Aim –
Rewrite the data from the line with "Toggle lock transparent" to the line with "will tap(256, 679).", replacing "checkbox" with "check box" and leaving everything else unchanged.

* * *

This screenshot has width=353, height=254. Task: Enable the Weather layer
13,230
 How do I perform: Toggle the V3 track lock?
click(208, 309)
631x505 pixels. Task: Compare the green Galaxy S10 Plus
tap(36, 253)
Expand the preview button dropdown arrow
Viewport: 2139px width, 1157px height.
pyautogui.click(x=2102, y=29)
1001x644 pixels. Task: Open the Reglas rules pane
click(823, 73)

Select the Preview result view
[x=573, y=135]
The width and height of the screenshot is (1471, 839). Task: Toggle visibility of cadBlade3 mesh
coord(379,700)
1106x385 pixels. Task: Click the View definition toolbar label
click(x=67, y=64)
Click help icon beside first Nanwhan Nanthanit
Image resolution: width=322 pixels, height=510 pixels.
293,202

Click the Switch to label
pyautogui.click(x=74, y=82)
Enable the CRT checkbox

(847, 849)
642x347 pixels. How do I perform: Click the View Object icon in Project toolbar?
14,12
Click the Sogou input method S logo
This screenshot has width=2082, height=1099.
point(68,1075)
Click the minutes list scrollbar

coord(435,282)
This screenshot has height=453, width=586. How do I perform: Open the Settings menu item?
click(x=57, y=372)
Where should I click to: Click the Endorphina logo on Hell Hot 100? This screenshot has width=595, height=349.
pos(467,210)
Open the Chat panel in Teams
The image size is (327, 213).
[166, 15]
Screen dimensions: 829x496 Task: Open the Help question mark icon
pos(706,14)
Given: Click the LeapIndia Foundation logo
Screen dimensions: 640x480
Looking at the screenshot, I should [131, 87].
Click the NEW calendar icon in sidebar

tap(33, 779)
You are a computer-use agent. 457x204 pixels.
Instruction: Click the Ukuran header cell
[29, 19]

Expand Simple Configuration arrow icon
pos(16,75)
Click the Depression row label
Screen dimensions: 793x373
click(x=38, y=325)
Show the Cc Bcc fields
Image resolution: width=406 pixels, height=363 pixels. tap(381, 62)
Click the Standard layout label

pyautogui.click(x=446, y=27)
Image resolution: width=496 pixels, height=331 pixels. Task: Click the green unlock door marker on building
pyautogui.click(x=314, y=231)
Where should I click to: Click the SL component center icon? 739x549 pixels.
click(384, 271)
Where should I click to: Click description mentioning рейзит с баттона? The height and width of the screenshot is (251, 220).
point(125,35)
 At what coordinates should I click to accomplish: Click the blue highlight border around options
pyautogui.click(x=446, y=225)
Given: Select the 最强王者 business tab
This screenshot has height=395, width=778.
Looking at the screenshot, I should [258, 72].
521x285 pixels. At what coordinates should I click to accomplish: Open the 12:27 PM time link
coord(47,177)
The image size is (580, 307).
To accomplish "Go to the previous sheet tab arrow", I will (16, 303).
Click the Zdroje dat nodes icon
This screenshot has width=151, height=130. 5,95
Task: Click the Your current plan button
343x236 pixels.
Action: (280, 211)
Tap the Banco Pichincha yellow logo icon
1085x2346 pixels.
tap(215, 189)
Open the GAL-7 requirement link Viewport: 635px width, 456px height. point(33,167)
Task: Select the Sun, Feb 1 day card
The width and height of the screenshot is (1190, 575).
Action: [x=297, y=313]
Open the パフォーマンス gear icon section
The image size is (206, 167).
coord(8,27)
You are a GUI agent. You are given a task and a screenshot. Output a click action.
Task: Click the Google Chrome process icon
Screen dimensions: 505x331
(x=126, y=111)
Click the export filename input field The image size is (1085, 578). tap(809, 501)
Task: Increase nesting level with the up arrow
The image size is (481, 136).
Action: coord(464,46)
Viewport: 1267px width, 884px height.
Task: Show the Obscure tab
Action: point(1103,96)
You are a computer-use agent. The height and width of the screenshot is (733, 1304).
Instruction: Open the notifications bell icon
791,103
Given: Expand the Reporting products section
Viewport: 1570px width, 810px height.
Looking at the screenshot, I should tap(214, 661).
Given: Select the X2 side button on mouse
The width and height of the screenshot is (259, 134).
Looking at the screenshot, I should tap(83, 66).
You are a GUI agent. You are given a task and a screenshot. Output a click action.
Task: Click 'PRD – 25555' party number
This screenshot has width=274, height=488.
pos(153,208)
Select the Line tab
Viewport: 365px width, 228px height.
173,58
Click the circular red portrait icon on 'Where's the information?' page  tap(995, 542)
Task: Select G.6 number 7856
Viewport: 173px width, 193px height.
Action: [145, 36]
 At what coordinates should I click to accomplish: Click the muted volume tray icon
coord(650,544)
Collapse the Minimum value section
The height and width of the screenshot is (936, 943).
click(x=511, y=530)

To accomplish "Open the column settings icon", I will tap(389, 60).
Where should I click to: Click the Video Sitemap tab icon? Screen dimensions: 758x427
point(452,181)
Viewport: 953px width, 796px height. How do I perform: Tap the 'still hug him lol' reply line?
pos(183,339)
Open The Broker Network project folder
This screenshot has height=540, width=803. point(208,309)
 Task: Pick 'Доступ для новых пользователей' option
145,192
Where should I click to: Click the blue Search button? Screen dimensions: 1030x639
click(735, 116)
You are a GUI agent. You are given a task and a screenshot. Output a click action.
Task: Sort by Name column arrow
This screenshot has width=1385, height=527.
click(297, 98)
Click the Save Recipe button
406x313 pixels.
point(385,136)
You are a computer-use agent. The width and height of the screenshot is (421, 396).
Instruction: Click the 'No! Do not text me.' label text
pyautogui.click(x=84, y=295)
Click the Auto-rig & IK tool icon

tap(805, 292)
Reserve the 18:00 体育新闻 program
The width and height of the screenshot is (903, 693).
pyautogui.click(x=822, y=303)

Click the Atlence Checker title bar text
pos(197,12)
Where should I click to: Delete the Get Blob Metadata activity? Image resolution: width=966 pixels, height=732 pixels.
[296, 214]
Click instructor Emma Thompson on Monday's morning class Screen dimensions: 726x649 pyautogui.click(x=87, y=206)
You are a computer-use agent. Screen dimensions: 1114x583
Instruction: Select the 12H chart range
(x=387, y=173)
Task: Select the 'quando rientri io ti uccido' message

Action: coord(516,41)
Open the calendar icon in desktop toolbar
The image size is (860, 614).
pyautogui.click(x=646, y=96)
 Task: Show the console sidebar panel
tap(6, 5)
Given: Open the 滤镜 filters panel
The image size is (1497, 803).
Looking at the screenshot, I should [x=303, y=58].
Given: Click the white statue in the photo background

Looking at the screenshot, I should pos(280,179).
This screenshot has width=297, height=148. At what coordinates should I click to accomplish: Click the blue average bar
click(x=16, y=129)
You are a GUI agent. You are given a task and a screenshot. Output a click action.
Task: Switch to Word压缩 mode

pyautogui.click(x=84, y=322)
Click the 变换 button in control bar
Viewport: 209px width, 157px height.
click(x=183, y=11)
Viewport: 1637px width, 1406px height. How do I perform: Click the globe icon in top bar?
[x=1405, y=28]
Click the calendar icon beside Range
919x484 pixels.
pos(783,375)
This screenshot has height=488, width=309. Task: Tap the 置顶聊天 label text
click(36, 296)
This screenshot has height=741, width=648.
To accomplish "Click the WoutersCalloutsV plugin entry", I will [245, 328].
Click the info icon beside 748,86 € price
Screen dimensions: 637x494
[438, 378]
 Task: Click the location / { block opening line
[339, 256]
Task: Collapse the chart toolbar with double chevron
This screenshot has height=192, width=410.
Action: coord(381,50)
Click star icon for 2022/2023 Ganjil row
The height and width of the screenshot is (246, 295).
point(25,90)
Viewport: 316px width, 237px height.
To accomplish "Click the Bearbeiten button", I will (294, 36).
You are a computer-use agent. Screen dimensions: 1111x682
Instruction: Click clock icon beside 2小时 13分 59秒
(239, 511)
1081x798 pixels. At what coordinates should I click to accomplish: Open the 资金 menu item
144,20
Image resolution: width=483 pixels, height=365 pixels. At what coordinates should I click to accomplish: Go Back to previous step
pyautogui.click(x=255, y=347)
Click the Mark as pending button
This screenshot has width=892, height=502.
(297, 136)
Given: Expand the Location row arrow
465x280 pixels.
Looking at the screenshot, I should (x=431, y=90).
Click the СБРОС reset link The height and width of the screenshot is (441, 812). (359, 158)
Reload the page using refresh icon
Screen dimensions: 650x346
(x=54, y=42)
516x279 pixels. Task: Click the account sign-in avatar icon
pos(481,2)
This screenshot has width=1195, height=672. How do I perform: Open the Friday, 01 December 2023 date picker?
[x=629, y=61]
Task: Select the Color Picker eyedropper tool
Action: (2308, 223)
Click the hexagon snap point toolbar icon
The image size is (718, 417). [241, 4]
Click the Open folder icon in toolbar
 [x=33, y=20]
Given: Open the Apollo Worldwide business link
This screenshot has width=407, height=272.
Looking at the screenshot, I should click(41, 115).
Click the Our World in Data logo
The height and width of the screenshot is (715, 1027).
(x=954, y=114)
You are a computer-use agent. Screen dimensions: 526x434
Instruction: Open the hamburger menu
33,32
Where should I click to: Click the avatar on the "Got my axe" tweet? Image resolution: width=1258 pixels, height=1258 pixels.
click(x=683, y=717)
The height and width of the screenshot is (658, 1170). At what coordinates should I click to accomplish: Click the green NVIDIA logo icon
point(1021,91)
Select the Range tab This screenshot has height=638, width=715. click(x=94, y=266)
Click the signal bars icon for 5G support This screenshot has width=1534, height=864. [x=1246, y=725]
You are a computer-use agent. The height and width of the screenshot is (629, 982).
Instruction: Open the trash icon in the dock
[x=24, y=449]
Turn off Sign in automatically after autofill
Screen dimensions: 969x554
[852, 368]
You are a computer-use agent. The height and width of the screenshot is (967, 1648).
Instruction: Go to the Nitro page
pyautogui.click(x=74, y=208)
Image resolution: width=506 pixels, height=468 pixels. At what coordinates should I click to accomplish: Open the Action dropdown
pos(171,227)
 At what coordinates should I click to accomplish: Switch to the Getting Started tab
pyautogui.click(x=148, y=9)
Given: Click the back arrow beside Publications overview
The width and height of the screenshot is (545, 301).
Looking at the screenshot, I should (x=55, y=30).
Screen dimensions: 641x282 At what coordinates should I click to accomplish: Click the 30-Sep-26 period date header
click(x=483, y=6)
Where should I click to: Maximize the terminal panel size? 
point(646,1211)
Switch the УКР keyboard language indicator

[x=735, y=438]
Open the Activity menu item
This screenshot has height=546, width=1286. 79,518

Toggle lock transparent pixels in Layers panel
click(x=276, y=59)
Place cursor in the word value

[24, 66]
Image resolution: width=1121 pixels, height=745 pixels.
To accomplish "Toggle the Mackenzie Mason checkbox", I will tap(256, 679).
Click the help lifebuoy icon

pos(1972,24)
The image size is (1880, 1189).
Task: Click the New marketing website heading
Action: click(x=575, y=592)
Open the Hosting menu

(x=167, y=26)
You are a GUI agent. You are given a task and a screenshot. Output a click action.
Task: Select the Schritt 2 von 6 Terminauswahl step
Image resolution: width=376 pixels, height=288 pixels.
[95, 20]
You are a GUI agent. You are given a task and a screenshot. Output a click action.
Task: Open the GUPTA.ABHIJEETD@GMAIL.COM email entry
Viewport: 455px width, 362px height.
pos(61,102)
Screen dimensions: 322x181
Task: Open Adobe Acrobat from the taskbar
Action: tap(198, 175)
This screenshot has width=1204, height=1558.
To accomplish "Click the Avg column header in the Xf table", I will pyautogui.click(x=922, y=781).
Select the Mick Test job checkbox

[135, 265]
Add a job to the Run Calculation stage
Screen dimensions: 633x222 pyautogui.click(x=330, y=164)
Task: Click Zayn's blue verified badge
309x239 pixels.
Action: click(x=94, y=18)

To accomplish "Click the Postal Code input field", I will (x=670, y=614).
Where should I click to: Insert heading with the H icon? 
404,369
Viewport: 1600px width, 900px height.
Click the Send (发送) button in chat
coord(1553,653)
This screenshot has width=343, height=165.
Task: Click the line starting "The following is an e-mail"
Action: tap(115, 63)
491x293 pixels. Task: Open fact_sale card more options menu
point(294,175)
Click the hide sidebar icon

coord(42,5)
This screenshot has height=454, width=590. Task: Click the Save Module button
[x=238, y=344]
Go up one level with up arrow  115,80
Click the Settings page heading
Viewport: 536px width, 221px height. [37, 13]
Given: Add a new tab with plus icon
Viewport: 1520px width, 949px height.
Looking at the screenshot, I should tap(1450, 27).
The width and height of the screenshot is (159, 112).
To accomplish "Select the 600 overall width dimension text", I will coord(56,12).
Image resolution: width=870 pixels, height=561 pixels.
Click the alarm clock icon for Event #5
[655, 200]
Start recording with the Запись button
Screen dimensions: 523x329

* * *

Task output –
Toggle lock transparent pixels in Layers panel
click(x=276, y=59)
Place cursor in the word value

[24, 66]
Image resolution: width=1121 pixels, height=745 pixels.
To accomplish "Toggle the Mackenzie Mason check box", I will tap(256, 679).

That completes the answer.